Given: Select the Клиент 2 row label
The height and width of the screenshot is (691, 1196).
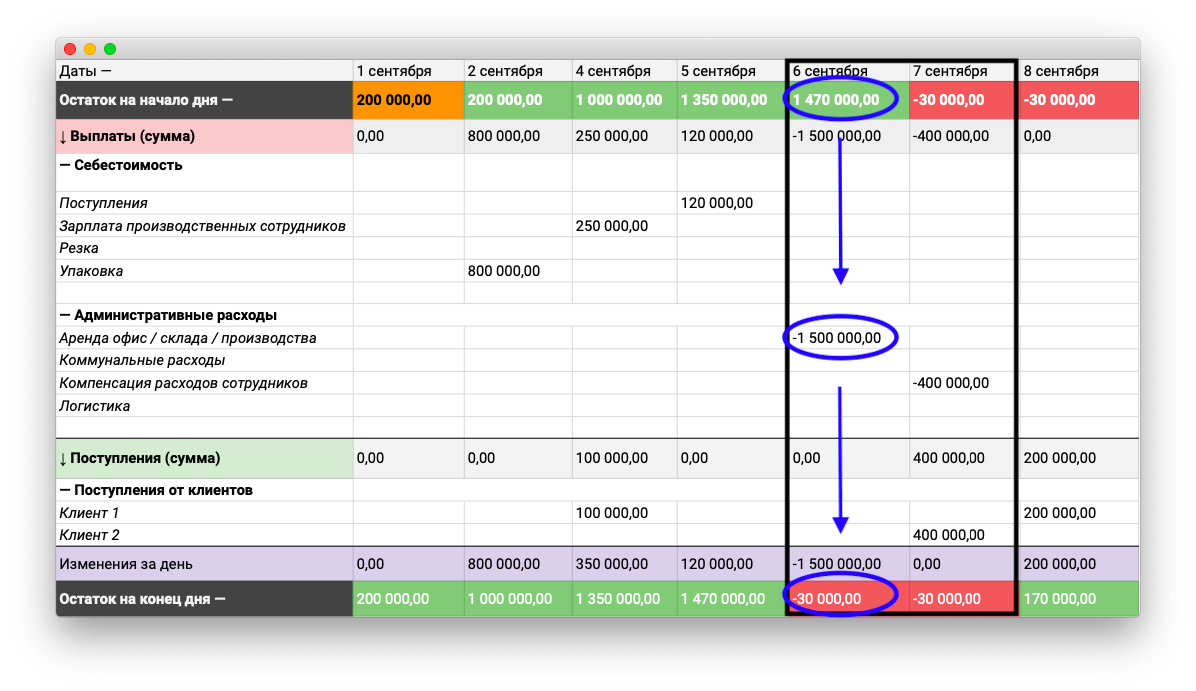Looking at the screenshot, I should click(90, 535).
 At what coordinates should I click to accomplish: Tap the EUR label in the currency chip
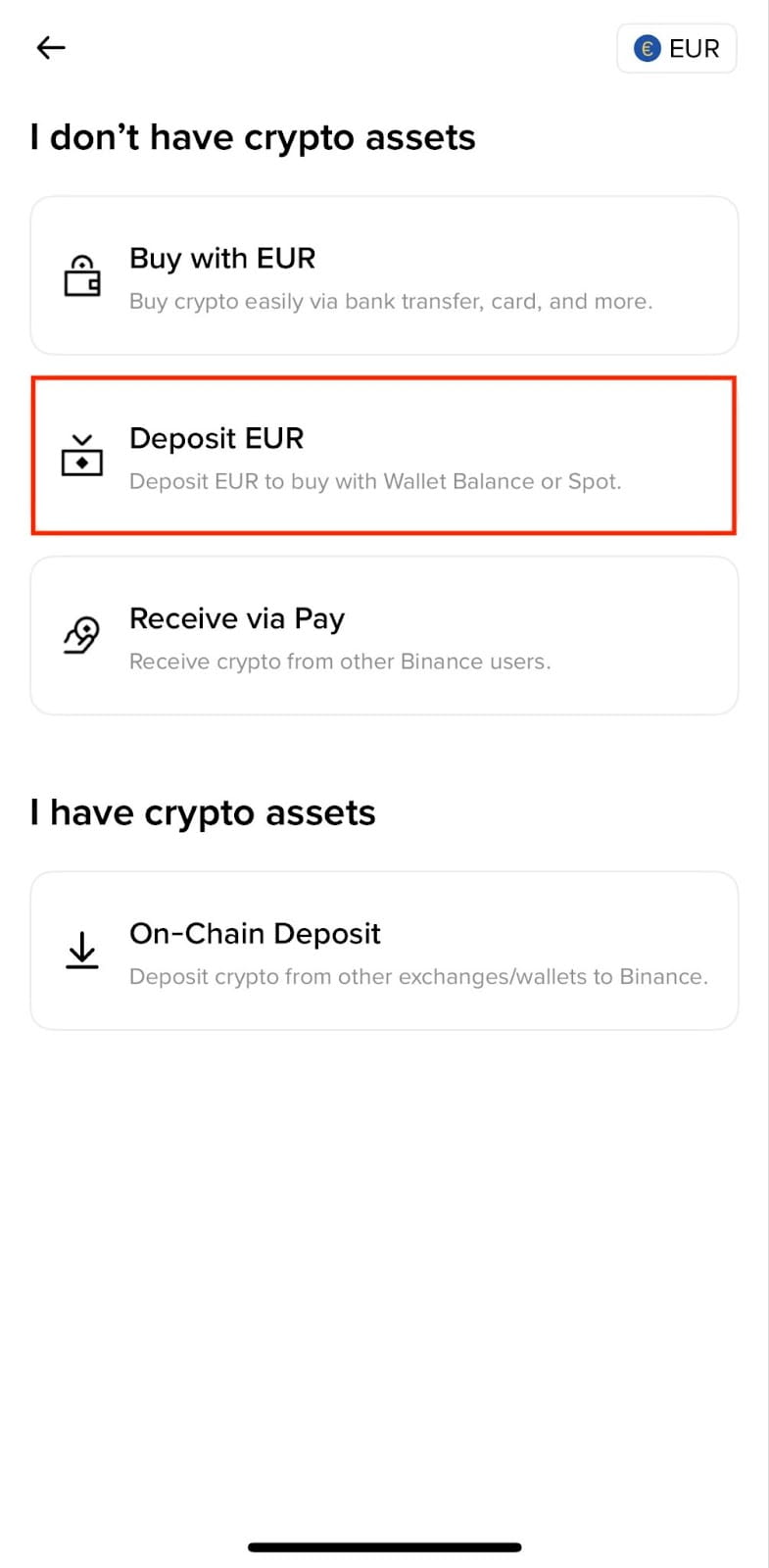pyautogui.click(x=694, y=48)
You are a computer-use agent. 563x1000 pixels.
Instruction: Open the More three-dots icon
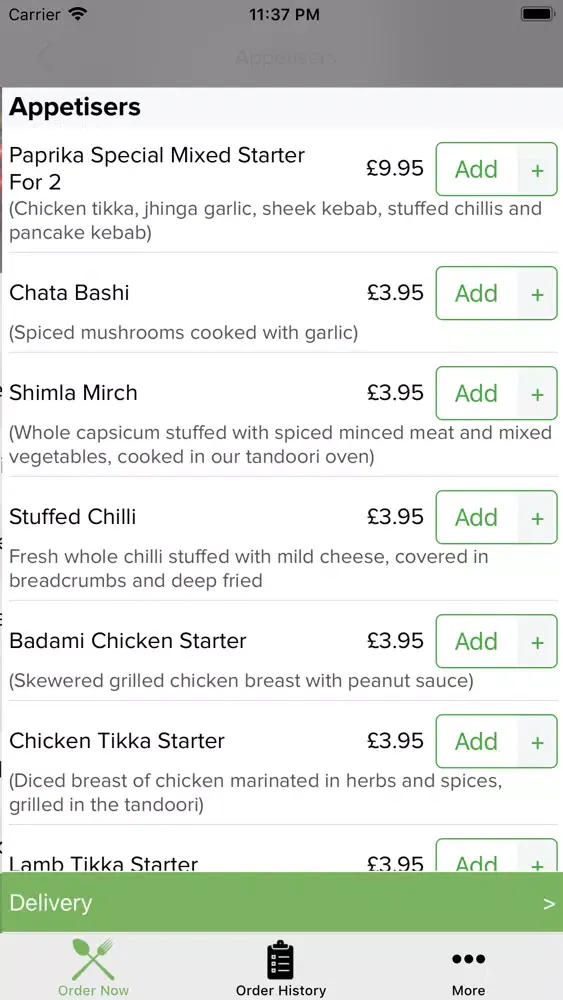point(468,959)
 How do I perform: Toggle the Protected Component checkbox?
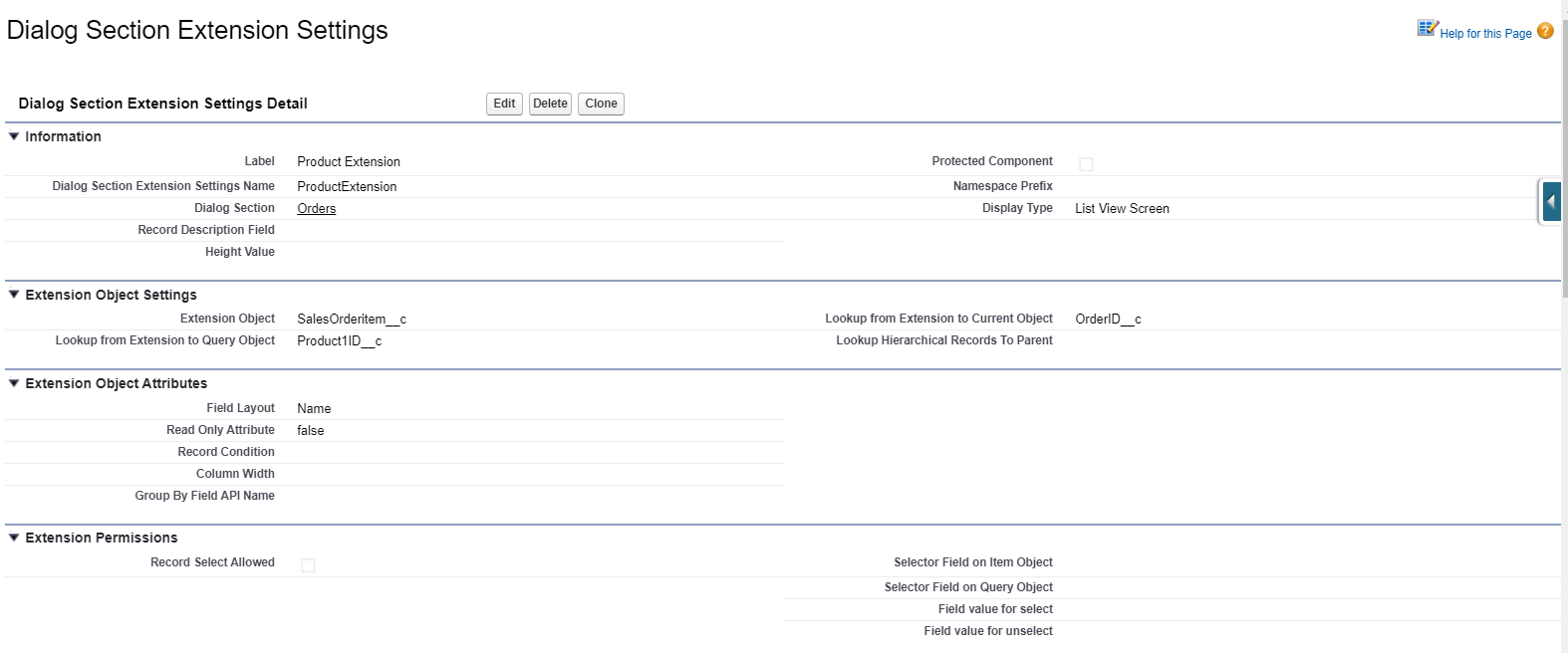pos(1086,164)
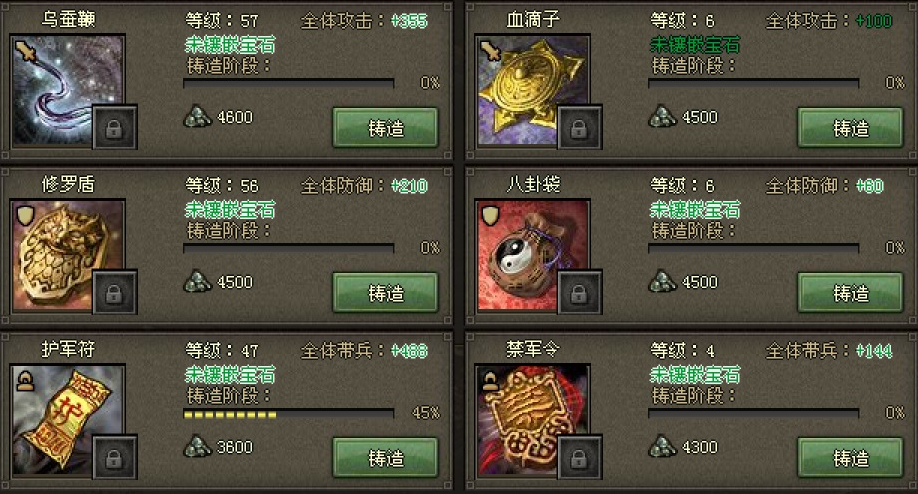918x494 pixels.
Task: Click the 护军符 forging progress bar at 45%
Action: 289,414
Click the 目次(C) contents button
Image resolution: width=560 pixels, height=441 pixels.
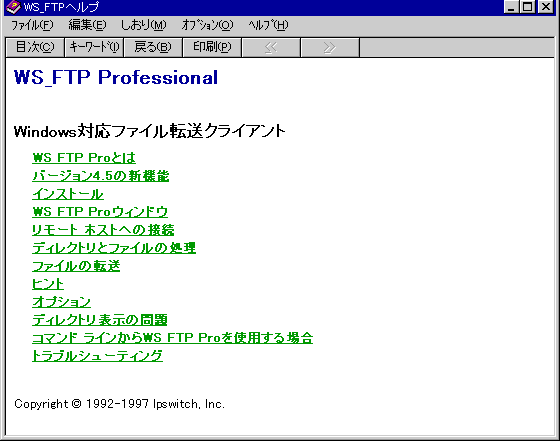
####
» **Exercise objective**: The entries above need to be repeated word for word, minus their pictures.

» **Finished task**:
Given: Select the Клиент 2 row label
The height and width of the screenshot is (691, 1196).
Looking at the screenshot, I should click(90, 535).
 At what coordinates should I click to accomplish: Tap the EUR label in the currency chip
pyautogui.click(x=694, y=48)
You are a computer-use agent. 563x1000 pixels.
Instruction: Open the More three-dots icon
point(468,959)
 How do I perform: Toggle the Protected Component checkbox?
pos(1086,164)
918x494 pixels.
Task: Click the 护军符 forging progress bar at 45%
Action: 289,414
Click the 目次(C) contents button
Image resolution: width=560 pixels, height=441 pixels.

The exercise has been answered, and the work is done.